As states start to roll out changes in teacher evaluation policy, the landscape for educators is changing rapidly. Race to the Top was remarkably effective in incentivizing states to restructure their teacher evaluation systems, and we’re starting to see how these changes are being worked out at the local level.
In a new series of posts, I’ll examine state and local changes to teacher (and principal) evaluation policy, and how these mandated changes are working themselves out at the local level.
Let’s take as an example Virginia’s recent move to make 40% of teacher evaluations based on student achievement. Most states went with 50% to maximize their chances of receiving RttT funding, but Virginia’s law seems otherwise typical—the state Board of Education also developed evaluation criteria and a performance pay system tied to student test scores.

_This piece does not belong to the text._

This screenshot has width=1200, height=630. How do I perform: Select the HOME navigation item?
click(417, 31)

Districts have the option of moving to the new system immediately as part of the pilot, or waiting until next year to start. Most states are on similar timelines, which means the grunt work of developing new evaluation systems is well underway, and we’re moving through the first steps of pilot programs in many states.
The strange thing, to me, is that no one seems to know how these changes will play out. No one really knows what it means for “50%" of a teacher’s evaluation to be “based on” measures of “student achievement.” I use quotation marks because all of these concepts are ill-defined in most of the teacher evaluation systems currently in place around the country.

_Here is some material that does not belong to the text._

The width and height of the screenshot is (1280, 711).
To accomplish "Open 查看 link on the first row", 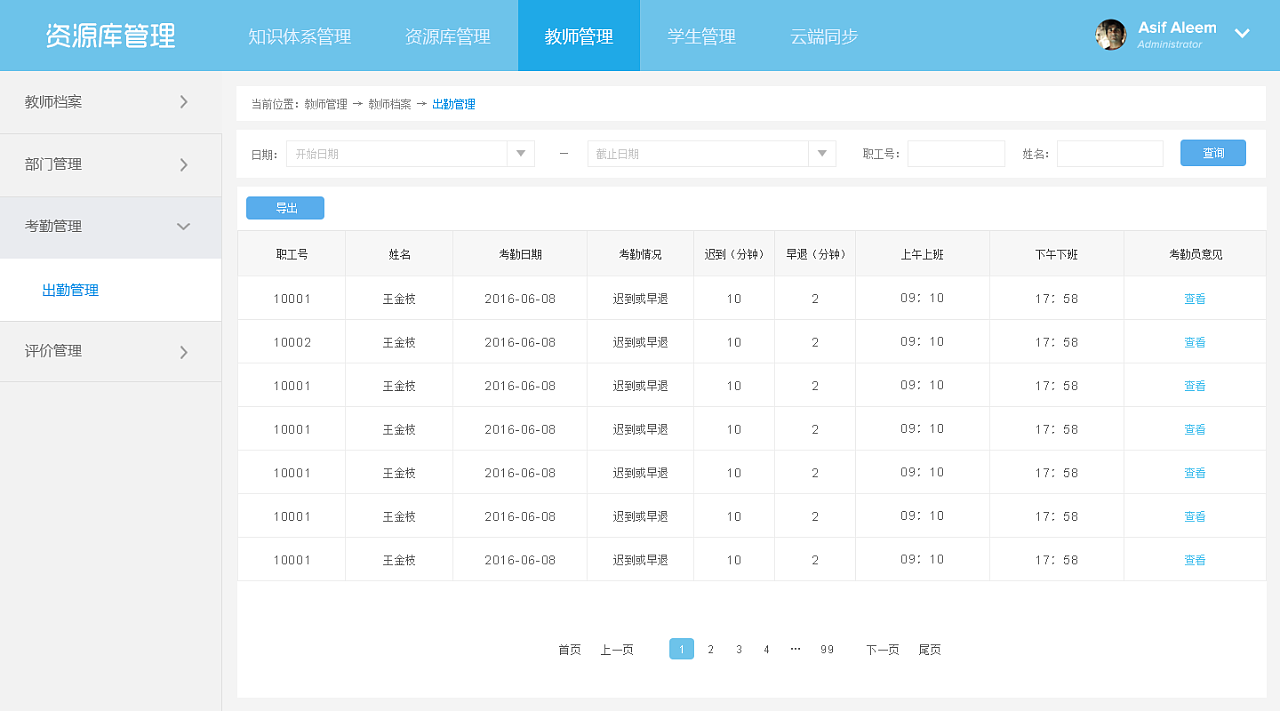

What does “50%" of a 4-level judgment mean? If you can be unsatisfactory, approaching standard, at standard, or exceeding standard (or however you label the categories of performance), some type of points system will need to accompany the four-level scale, because you can’t take a percentage of something that’s not a number. Doable, but new territory for almost everyone.
“Basing” an evaluation on student achievement is another sensible-sounding phrase that’s actually quite complex to implement. Does this mean that a calculated score will determine the rating, according to some type of formula, or that it will merely inform a supervisor’s judgment?
Finally, much is made of using “multiple measures” of student achievement, which almost always includes some of type of standardized test. If other measures are used, they tend to also be standardized in some way, since the whole point of such systems is to eliminate any question about whether teachers are accurately measuring and honestly reporting student learning. In most districts, there are no teacher-independent measures of student achievement, at least for younger students. And of course, many teachers work in non-tested subjects or in roles that don’t permit clear separation of the effects of different staff members who work with the same students.
The exceedingly strange thing is that this is all a done deal. The laws have been signed. The provisions of these laws are already written into many recently bargained teacher contracts. Yet we don’t know how to do this, whether it will “work,” or if we will like the way it works.